Random numbers

7. Random numbers#

In this notebook, you will implement random numbers in Python and learn how to make computations with them. First we characterize the statistical properties of random numbers by calculating the mean and standard deviation. Second, we perform numerical integration with random numbers.

Random numbers can be a good use in many parts of physics. You can simulate physical processes with them or even use them to calculate integrals. Despite the fact that random numbers are not deterministic, i.e. they vary between realizations, you can make numerical simulations with them just as with normal numbers.

Learning objectives: After finishing this lecture, you should be able to:

Generate random numbers and know how to analyze them
Implement Monte Carlo integration

# Initialisation code for the notebook
import numpy as np
import matplotlib.pyplot as plt

plt.rcParams['figure.dpi'] = 100

7.1. Introduction to Random numbers#

Let us look at random numbers generated with Python. Let’s say we want an array 5 random numbers drawn from a uniform distribution between 0 and 1. In this case you can use the following code

x=np.random.rand(5)
print(x)

You can see that the numbers fall in the interval between 0 and 1 and they seem fairly random. Note that if you execute the cell multiple times you get different seemingly random numbers. However they are not random!

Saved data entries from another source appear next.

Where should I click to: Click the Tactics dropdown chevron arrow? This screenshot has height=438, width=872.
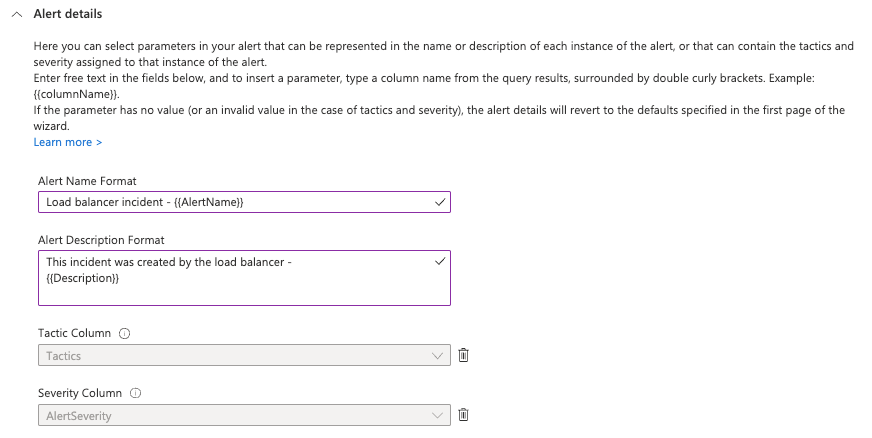(x=438, y=356)
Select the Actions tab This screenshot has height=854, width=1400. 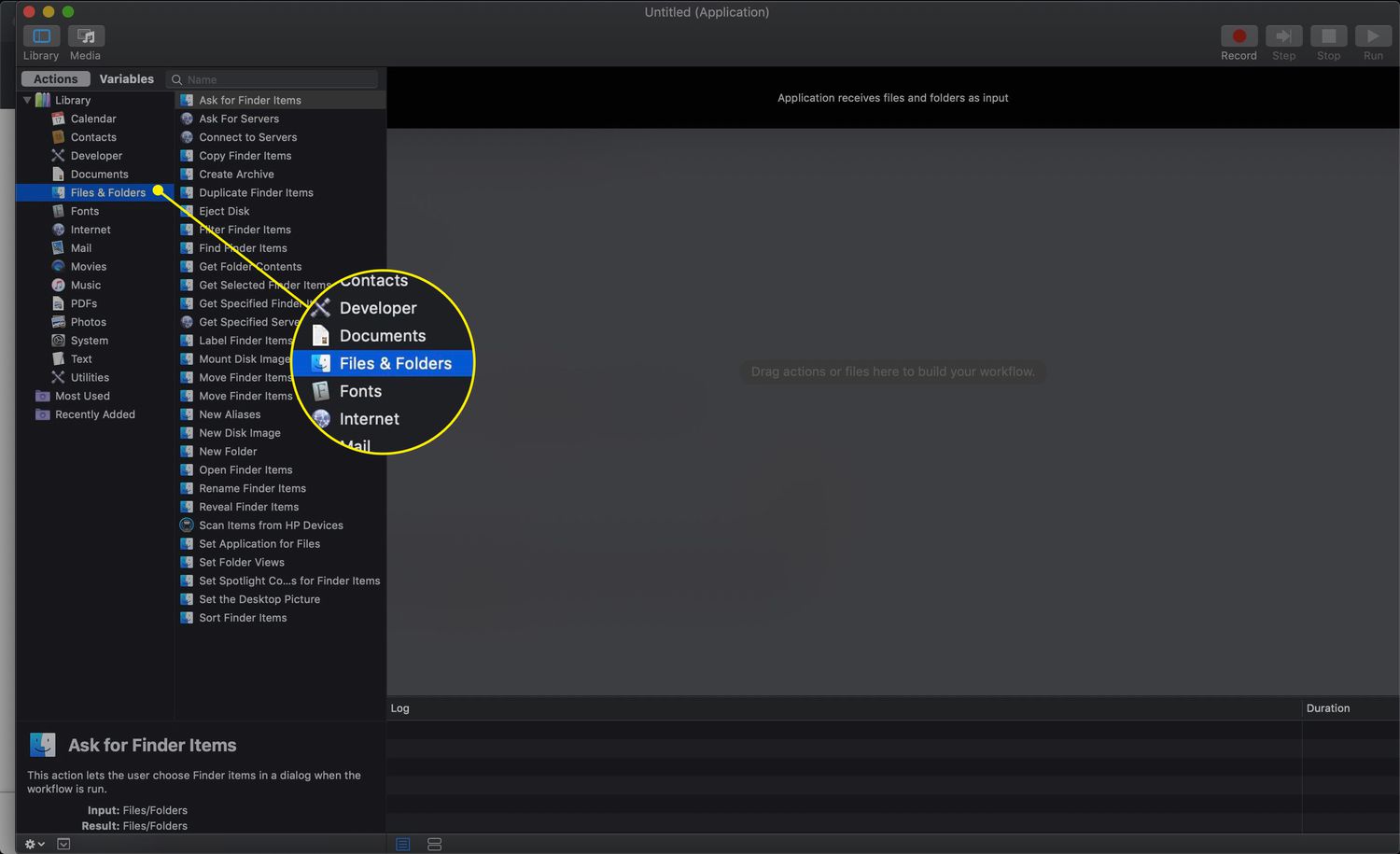click(56, 79)
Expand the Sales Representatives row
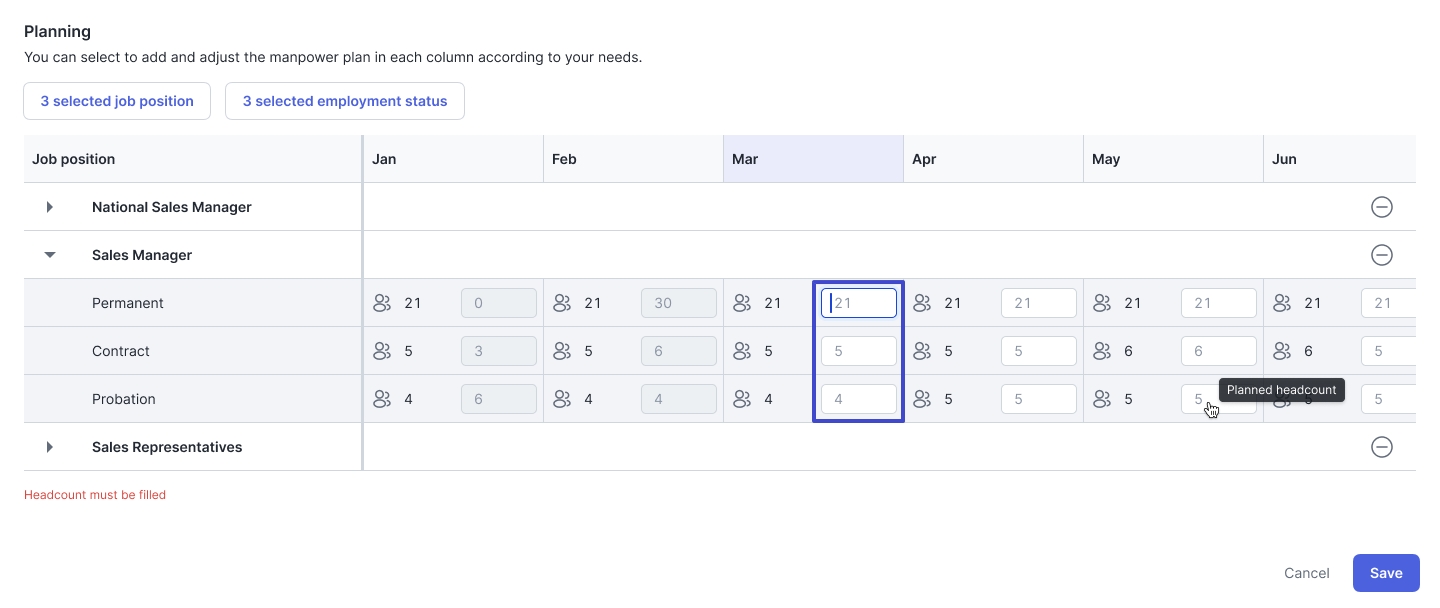1440x608 pixels. (x=50, y=447)
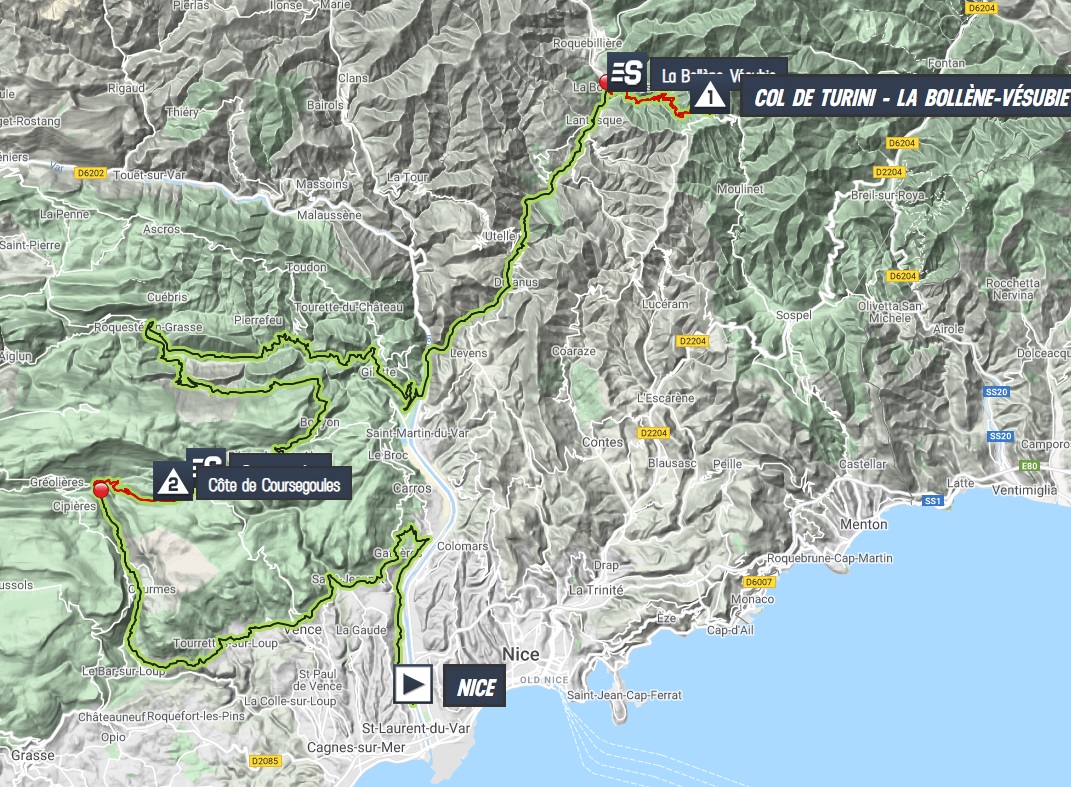The width and height of the screenshot is (1071, 787).
Task: Click the Cagnes-sur-Mer place name
Action: [x=356, y=747]
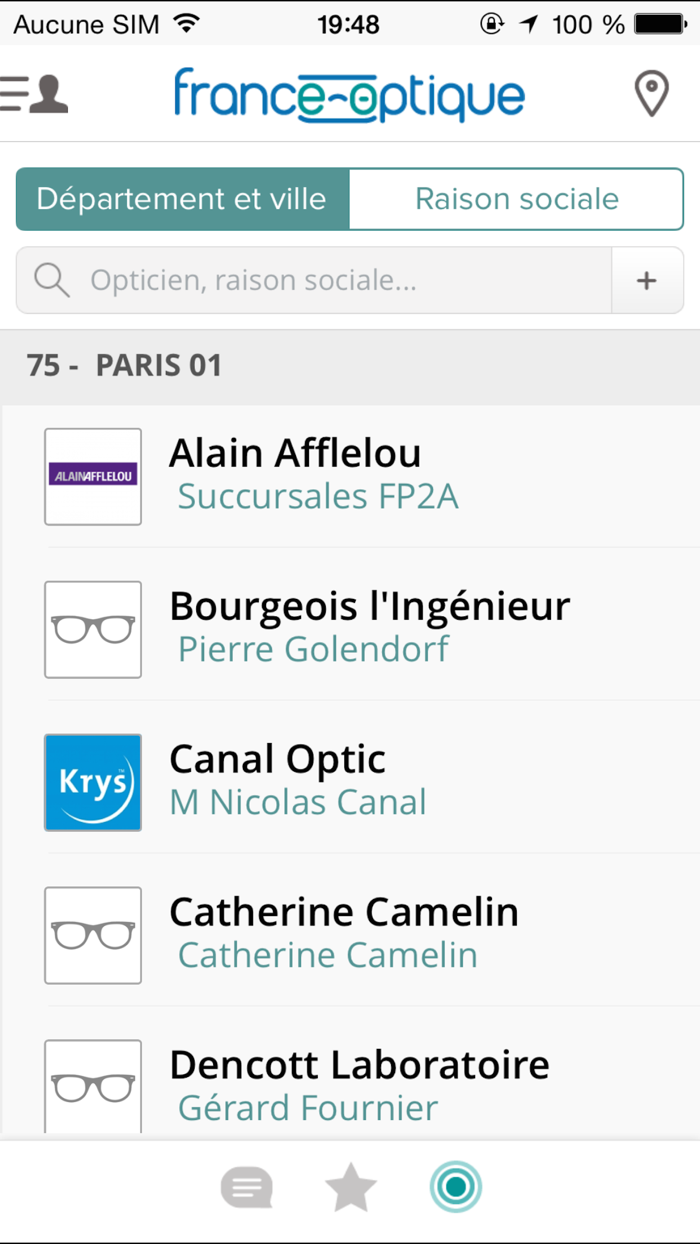
Task: Open the contacts menu icon top-left
Action: (35, 93)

7.2. How random are random numbers?#

True random numbers, like the ones you use in statistics, are challenging to obtain. A computer can only run deterministic algorithms, hence any number generated by a computer is not truly random. A computer generates pseudorandom numbers that for the majority of problems are sufficiently random.

A common method that the computer uses to generate random numbers is through the use of the equation

\[ x_{n+1}=(a x_n + b) \, \text{mod }m \]

where \(a\), \(b\), and \(m\) are integer parameters and \(x_n\) is an integer random number. The sequence can be generated from an input \(x_0\) and then be iterated. Starting with an initial number \(x_0\), \(a\), \(b\), and \(m\) the equation makes new numbers that are seemingly random (for the proper choice of \(a\), \(b\) and \(m\)) but follow the same sequence. The number \(x_0\) is called the seed, and when calling the random number generator with a fixed seed the random numbers are always the same. When you call the random function in Python the algorithm picks a seed from a random sequence stored in the computer. Therefore you get a different random number every time you call rand().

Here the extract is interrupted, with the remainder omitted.